While the upcoming Innovation in Evidence conference[2] will touch on these topics in greater detail, select conference speakers have been asked in this piece to focus their expertise on answering this vital question: What are the paths forward for creating an enabling environment for the sector to support evidence-informed policymaking and service delivery?

— Lisa Lalande

The building blocks of evidence: moving towards an integrated data ecosystem

Tris Lumley

The non-profit sector has a wealth of data on social issues such as homelessness, poverty reduction, criminal justice, and mental health. Yet, it is important to acknowledge that data, by itself, is often not meaningful until it is analyzed and understood within a “data ecosystem”[3] context. This means that data must be processed, analyzed, contextualized, and translated so that it is useful to both policymakers and practitioners. In other words, it should be used to identify unmet needs, shape program and policy development, and understand more broadly what is working and what isn’t.

In addition to the non-profit sector, the data ecosystem includes individuals, governments, funders, businesses, and academic institutions. Working together, these stakeholders gather, use, and share data in an efficient and ethical way to realize community and systems objectives.

Robust organizational data management practices are essential for organizations and the sector to flourish in this ecosystem. While individual boards need to prioritize data capacity building within their organizations, we cannot underestimate the size of the sector’s data challenge. Poor data literacy and a lack of technical skillsets limit opportunities for organizations to engage with data-related issues in a strategic way. It is not feasible for every non-profit to have its own data analyst as the required skills are not easy to find, train, and develop. They also cost money, and many organizations struggle to find the resources to invest in this skillset. Funders are therefore needed to help charities offset the costs related to these efforts.

To realize the benefits of the data ecosystem, we need smarter responses, shared resources, and platforms that allow everyone to benefit from data and analysis. Non-profit organizations need to have clear paths to contribute to shared datasets and the benefits for their participation need to be made explicit. Solutions like the Ministry of Justice Data Lab take a resource that exists and build on it for everyone’s benefit.

Barriers to building the evidence base

Chad Nilson

Canada’s non-profit sector represents an open laboratory bursting at the seams with measurement possibility. The proximity of organizations to social problems and solutions, the ability of their staff to engage Canada’s most vulnerable, and their inherent spirit to “do better,” makes this sector a necessary cohort to involve in evidence-based policymaking and service delivery.

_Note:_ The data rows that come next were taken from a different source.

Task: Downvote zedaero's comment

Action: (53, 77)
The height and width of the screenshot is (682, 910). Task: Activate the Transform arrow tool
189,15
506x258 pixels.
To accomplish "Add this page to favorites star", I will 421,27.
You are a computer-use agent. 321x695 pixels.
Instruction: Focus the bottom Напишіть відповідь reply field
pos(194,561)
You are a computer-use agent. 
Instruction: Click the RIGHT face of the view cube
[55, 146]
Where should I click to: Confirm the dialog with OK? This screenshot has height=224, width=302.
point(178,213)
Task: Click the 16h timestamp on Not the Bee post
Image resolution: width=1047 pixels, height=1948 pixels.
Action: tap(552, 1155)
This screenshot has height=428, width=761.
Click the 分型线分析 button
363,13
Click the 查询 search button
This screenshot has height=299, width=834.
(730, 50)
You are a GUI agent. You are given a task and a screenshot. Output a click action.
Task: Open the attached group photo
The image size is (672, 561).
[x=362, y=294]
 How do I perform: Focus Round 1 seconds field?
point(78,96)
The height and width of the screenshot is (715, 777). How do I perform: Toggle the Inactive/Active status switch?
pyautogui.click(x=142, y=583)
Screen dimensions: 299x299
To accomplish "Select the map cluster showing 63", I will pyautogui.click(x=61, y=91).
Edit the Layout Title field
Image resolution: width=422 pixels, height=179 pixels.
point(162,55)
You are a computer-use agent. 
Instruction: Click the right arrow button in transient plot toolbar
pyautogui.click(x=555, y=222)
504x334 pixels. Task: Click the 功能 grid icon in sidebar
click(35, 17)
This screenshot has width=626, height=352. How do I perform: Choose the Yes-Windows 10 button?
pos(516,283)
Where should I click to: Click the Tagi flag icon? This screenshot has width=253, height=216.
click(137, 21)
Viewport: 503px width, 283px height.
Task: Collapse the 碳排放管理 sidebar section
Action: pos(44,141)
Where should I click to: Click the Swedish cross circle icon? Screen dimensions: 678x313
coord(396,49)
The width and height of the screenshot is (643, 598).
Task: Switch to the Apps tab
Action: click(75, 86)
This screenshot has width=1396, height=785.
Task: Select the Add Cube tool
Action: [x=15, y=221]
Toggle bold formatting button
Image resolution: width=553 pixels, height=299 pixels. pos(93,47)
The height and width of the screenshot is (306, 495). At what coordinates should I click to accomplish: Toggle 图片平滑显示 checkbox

While I firmly believe that interest in contributing to the evidence-base is high, the reality is that few organizations hold the technical knowledge or wherewithal to do so. The harsh reality of our sector is that many organizations operate with the focus of simply staying alive. As funding for this sector continues to be limited to “programs and services” it is becoming more difficult for organizations to find operational dollars — let alone the capital to hire an evidence gatherer. This leaves two considerations: (a) fund organizations to operate — therefore allowing them to look more closely at their own role in evidence; or (b) fund capacity-building within organizations so that they can gather the evidence required to stay operational.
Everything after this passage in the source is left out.